YOUR OBJECTIVE
Copy the items below, putting "middle of each listed word" in place of "center of each given word" and leaving everything else the same.

INFORMATION SHOWN
** Begin **

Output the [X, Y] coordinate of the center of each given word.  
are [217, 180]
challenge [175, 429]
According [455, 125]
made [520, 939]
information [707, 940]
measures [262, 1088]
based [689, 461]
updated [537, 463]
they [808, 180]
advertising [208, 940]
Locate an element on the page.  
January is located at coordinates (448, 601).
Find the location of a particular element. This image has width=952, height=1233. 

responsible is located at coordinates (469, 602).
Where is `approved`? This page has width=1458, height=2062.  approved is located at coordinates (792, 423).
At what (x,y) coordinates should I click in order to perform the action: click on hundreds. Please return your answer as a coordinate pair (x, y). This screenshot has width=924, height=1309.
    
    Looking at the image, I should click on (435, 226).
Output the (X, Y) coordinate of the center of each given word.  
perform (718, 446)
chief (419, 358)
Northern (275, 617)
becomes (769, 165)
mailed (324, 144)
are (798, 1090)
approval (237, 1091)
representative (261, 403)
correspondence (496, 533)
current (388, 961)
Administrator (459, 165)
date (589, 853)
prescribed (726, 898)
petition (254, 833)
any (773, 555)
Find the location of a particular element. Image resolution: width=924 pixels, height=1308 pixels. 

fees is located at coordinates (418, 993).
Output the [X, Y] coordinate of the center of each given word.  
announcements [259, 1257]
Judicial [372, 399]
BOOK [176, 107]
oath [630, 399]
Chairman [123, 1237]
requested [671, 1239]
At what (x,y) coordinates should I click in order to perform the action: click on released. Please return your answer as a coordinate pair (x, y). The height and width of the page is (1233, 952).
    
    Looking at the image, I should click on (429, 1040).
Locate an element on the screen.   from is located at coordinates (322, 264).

** End **

REPLY TO THE TASK
Output the [X, Y] coordinate of the middle of each listed word.  
are [217, 180]
challenge [175, 429]
According [455, 125]
made [520, 939]
information [707, 940]
measures [262, 1088]
based [689, 461]
updated [537, 463]
they [808, 180]
advertising [208, 940]
Locate an element on the page.  
January is located at coordinates (448, 601).
Find the location of a particular element. This image has width=952, height=1233. 

responsible is located at coordinates (469, 602).
Where is `approved`? This page has width=1458, height=2062.  approved is located at coordinates (792, 423).
At what (x,y) coordinates should I click in order to perform the action: click on hundreds. Please return your answer as a coordinate pair (x, y). This screenshot has width=924, height=1309.
    
    Looking at the image, I should click on (435, 226).
Output the (X, Y) coordinate of the middle of each listed word.  
perform (718, 446)
chief (419, 358)
Northern (275, 617)
becomes (769, 165)
mailed (324, 144)
are (798, 1090)
approval (237, 1091)
representative (261, 403)
correspondence (496, 533)
current (388, 961)
Administrator (459, 165)
date (589, 853)
prescribed (726, 898)
petition (254, 833)
any (773, 555)
Find the location of a particular element. Image resolution: width=924 pixels, height=1308 pixels. 

fees is located at coordinates (418, 993).
Output the [X, Y] coordinate of the middle of each listed word.  
announcements [259, 1257]
Judicial [372, 399]
BOOK [176, 107]
oath [630, 399]
Chairman [123, 1237]
requested [671, 1239]
At what (x,y) coordinates should I click in order to perform the action: click on released. Please return your answer as a coordinate pair (x, y). The height and width of the page is (1233, 952).
    
    Looking at the image, I should click on (429, 1040).
Locate an element on the screen.   from is located at coordinates (322, 264).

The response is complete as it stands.